(YOUR INSTRUCTIONS) Starting with the line containing "Tickets & Events (268, 647)" and going on through the line containing "Charlie Li (1119, 940)", return the lines of the data below exactly, and only those.

(MATERIAL PROVIDED)
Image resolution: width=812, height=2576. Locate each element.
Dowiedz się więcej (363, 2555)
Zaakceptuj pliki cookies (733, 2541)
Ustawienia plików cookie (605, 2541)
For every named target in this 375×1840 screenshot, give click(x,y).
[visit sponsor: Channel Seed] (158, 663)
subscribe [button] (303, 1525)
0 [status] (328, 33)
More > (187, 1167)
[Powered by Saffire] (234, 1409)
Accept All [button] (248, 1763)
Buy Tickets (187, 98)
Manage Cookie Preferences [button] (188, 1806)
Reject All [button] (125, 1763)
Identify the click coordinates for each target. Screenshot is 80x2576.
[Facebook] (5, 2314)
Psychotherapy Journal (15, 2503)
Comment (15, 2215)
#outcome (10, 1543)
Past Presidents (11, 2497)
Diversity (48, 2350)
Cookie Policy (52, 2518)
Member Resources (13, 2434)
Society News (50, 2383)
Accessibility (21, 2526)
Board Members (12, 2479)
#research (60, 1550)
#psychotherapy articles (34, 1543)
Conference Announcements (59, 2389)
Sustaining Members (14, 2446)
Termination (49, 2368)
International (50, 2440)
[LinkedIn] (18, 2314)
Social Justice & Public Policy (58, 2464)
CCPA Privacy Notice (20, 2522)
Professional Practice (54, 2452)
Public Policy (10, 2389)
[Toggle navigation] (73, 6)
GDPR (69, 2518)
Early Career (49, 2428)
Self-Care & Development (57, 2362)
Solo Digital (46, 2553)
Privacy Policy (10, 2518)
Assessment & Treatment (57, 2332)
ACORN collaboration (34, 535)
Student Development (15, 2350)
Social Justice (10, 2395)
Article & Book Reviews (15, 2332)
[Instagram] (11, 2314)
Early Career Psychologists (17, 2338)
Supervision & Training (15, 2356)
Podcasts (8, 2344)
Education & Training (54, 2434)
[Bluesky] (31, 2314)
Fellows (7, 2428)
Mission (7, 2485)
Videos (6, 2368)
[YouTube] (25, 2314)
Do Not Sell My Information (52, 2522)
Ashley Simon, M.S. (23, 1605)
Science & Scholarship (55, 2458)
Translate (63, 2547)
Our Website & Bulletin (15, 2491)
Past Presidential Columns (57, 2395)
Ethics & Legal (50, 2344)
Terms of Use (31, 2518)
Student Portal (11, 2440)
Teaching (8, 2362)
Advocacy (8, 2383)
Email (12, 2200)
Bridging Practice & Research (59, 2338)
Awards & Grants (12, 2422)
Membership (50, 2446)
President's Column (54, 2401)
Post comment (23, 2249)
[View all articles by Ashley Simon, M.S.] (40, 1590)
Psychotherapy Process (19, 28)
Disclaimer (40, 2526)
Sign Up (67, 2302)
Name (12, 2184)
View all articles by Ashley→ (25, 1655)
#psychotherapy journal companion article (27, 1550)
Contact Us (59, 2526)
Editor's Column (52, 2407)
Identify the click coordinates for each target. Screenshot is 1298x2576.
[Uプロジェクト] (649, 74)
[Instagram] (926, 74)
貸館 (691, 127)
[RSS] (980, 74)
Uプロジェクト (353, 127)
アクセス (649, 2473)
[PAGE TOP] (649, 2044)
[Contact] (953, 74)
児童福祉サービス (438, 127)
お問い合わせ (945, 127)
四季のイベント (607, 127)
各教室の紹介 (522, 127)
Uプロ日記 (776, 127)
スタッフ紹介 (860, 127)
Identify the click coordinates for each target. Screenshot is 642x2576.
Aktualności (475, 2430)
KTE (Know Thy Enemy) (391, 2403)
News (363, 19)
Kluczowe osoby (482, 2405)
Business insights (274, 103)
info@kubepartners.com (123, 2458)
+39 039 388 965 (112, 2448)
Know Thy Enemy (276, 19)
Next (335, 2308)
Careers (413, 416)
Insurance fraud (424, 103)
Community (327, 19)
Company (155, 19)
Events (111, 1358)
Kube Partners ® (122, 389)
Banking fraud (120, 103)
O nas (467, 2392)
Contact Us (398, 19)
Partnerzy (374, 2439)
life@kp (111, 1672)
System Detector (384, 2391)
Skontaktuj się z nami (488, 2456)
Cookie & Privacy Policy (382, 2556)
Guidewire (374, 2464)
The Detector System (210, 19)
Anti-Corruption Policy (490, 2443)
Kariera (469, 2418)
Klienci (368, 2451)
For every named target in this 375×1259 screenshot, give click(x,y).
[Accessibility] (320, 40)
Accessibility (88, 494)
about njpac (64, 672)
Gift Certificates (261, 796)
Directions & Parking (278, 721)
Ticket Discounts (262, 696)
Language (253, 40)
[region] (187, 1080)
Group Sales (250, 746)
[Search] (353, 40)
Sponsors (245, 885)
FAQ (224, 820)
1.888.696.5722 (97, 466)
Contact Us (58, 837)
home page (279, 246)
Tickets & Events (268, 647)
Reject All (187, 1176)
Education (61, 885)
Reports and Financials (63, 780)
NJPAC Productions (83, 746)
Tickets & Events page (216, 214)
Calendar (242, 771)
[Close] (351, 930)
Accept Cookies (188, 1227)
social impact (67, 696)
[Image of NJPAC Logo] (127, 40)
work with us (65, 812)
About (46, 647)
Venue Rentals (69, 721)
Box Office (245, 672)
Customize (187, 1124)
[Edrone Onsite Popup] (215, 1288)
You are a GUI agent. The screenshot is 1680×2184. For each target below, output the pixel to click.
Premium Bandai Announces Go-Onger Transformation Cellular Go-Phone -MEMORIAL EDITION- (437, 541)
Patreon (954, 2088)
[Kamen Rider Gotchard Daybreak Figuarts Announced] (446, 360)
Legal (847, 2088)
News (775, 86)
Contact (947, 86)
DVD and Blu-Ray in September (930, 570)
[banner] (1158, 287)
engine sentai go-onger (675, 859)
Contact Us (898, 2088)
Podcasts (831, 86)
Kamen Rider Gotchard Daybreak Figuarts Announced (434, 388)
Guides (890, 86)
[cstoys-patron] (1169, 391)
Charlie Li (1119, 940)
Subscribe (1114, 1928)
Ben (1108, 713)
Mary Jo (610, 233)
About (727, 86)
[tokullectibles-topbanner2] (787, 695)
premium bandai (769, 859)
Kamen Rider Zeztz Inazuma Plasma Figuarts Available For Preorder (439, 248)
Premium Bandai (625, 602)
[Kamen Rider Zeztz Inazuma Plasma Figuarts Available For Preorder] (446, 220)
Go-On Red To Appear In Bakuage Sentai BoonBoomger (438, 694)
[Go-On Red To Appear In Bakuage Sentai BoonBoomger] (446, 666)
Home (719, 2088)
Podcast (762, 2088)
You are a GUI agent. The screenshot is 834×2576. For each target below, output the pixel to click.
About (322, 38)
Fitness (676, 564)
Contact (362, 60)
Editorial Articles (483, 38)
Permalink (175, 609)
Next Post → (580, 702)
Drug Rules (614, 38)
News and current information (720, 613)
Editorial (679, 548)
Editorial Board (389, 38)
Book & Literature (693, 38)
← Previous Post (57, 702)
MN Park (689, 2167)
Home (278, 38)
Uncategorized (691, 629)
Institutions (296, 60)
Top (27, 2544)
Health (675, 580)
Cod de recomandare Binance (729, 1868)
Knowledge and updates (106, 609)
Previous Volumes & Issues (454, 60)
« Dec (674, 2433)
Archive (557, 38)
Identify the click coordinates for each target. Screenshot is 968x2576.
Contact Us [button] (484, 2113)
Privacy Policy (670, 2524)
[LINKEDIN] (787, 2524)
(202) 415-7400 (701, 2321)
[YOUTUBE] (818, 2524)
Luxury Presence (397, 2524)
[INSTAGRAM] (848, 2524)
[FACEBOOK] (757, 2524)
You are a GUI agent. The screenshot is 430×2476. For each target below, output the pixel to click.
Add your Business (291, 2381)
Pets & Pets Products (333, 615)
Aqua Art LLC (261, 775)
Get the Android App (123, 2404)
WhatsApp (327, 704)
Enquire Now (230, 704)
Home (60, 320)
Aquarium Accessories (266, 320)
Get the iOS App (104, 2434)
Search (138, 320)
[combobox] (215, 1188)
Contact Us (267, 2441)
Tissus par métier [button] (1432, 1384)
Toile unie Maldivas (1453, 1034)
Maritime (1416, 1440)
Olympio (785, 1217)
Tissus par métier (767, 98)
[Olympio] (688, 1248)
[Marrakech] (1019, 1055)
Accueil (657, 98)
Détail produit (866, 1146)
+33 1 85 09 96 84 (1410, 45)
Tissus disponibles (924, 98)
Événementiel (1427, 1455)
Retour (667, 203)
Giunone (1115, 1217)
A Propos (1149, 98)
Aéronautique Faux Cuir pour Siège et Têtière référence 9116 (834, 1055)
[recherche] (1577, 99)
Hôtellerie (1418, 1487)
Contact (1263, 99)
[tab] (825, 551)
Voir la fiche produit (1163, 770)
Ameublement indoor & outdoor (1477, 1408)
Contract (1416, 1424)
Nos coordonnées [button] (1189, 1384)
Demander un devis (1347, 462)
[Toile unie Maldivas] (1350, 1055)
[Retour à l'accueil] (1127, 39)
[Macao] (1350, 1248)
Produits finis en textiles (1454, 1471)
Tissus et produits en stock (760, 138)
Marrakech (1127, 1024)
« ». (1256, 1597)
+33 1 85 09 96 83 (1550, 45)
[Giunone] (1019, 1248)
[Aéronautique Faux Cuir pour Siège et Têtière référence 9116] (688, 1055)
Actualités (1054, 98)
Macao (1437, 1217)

(SOLUTION FOR THIS TASK)
Tickets & Events (268, 647)
Reject All (187, 1176)
Education (61, 885)
Reports and Financials (63, 780)
NJPAC Productions (83, 746)
Tickets & Events page (216, 214)
Calendar (242, 771)
[Close] (351, 930)
Accept Cookies (188, 1227)
social impact (67, 696)
[Image of NJPAC Logo] (127, 40)
work with us (65, 812)
About (46, 647)
Venue Rentals (69, 721)
Box Office (245, 672)
Customize (187, 1124)
[Edrone Onsite Popup] (215, 1288)
You are a GUI agent. The screenshot is 1680×2184. For each target below, output the pixel to click.
Premium Bandai Announces Go-Onger Transformation Cellular Go-Phone -MEMORIAL EDITION- (437, 541)
Patreon (954, 2088)
[Kamen Rider Gotchard Daybreak Figuarts Announced] (446, 360)
Legal (847, 2088)
News (775, 86)
Contact (947, 86)
DVD and Blu-Ray in September (930, 570)
[banner] (1158, 287)
engine sentai go-onger (675, 859)
Contact Us (898, 2088)
Podcasts (831, 86)
Kamen Rider Gotchard Daybreak Figuarts Announced (434, 388)
Guides (890, 86)
[cstoys-patron] (1169, 391)
Charlie Li (1119, 940)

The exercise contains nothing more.